* Begin TEXT PROVIDED *
Victor 13-Mar-2013 12:37


If you are using Mac, or others systems that store information about the directory layout and etc, the function:



   function empty_dir($dir) {

        if (($files = @scandir($dir)) && count($files) <= 3)

            return true;

        else

            return false;

    }



Must have the count($files) comparing with the number of hidden files!



For example, I'm using Mac and the empty directory shows me three files: ".", ".." and ".DS_Store", so if I am planning to put the website online on my Mac, I've to count in the ".DS_Store" file!

digitalaudiorock at gmail dot com 09-Jun-2010 09:48


Just a note for anyone who encounters is_dir() returning false on CIFS mount points or directories within those mount points on 2.6.31 and newer kernels: Apparently in new kernels they've started using the CIFS serverino option by default.  With Windows shares this causes huge inode numbers and which apparently can cause is_dir() to return false.  Adding the noserverino option to the CIFS mount will prevent this.  This may only occur on 32 systems but I don't have a 64 bit install to test against.

vstoykov at consultant dot bg 23-Apr-2009 12:43


When trying (no 'pear') to enumerate mounted drives on a win32  platform (Win XP SP3, Apache/2.2.11, PHP/5.2.9), I used:



<?php

function echo_win_drives() {



  for($c='A'; $c<='Z'; $c++) 

    if(is_dir($c . ':'))

      echo $c . ': '; 

}

?>



which yielded:

A: C: D: E: F: G: H: I:

alanguir at detroitchamber dot com 28-Jan-2009 06:02


When I run a scandir I always run a simple filter to account for file system artifacts (especially from a simple ftp folder drop) and the "." ".." that shows up in every directory: 



<?php

    if (is_dir($folder){

        $contents = scandir($folder);

        $bad = array(".", "..", ".DS_Store", "_notes", "Thumbs.db");

        $files = array_diff($contents, $bad);

    }

?>

Btx 26-Sep-2008 12:03


<?php


public static function isEmptyDir($dir){


     return (($files = @scandir($dir)) && count($files) <= 2);


}


?>





better ;)

jasoneisen at gee mail 29-Aug-2008 05:53


An even better (PHP 5 only) alternative to "Davy Defaud's function": 



<?php

function is_empty_dir($dir)

{

    if (($files = @scandir($dir)) && count($files) <= 2) {

        return true;

    }

    return false;

}

?>



NOTE: you should obviously be checking beforehand if $dir is actually a directory, and that it is readable, as only relying on this you would assume that in both cases you have a non-empty readable directory.

Anonymous 18-Dec-2007 08:51


One note regarding checking for empty directories :

>>echo (count(glob("$dir/*")) === 0) ? 'Empty' : 'Not empty';

This does not work correctly on Linux.

The '.' and '..' will always be returned even if no files are present in the directory.

danr at cvisual dot com dot com 18-Jul-2007 11:54


Running PHP 5.2.0 on Apache Windows, I had a problem (likely the same one as described by others) where is_dir returned a False for directories with certain permissions even though they were accessible.
* End TEXT PROVIDED *
* Begin GIVEN INFORMATION *
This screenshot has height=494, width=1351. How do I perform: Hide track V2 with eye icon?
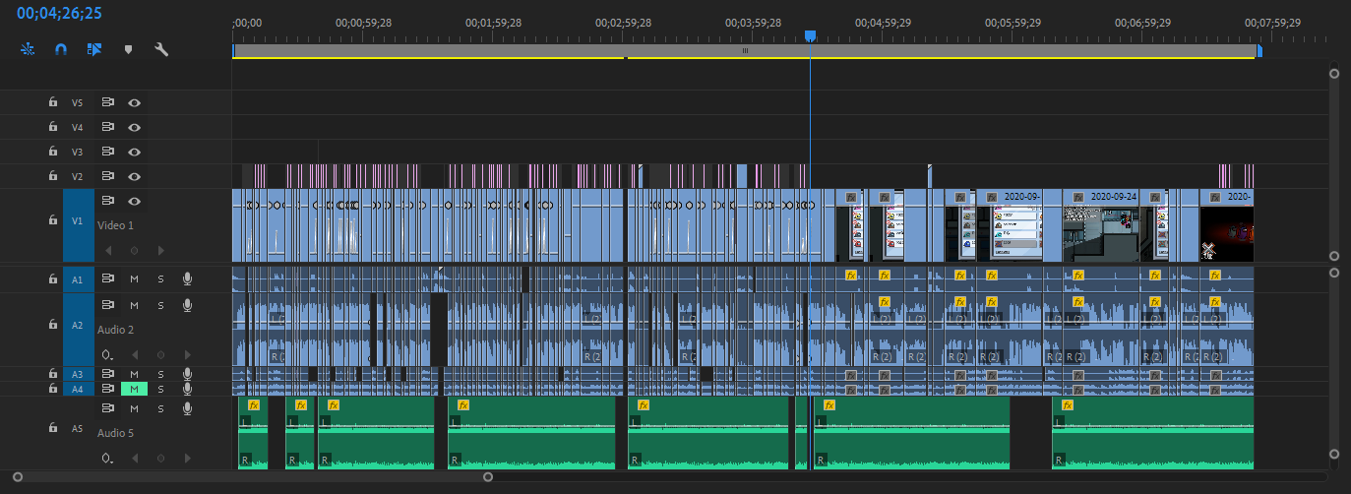[x=135, y=177]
* End GIVEN INFORMATION *
TASKS AND EXERCISES:
a: According to the PHP directory-function comments, why can is_dir() return false on CIFS mount points with 2.6.31 and newer kernels, and what prevents it? Answer in one to three sentences.
b: Return the stretch of the PHP directory-function comments from "NOTE: you should" through "correctly on Linux.".

SOLUTIONS TO EACH TASK:
a: Newer kernels use the CIFS serverino option by default. With Windows shares, this produces huge inode numbers, which apparently can make is_dir() return false. Adding the noserverino option to the CIFS mount prevents this.

b:
NOTE: you should obviously be checking beforehand if $dir is actually a directory, and that it is readable, as only relying on this you would assume that in both cases you have a non-empty readable directory.

Anonymous 18-Dec-2007 08:51


One note regarding checking for empty directories :

>>echo (count(glob("$dir/*")) === 0) ? 'Empty' : 'Not empty';

This does not work correctly on Linux.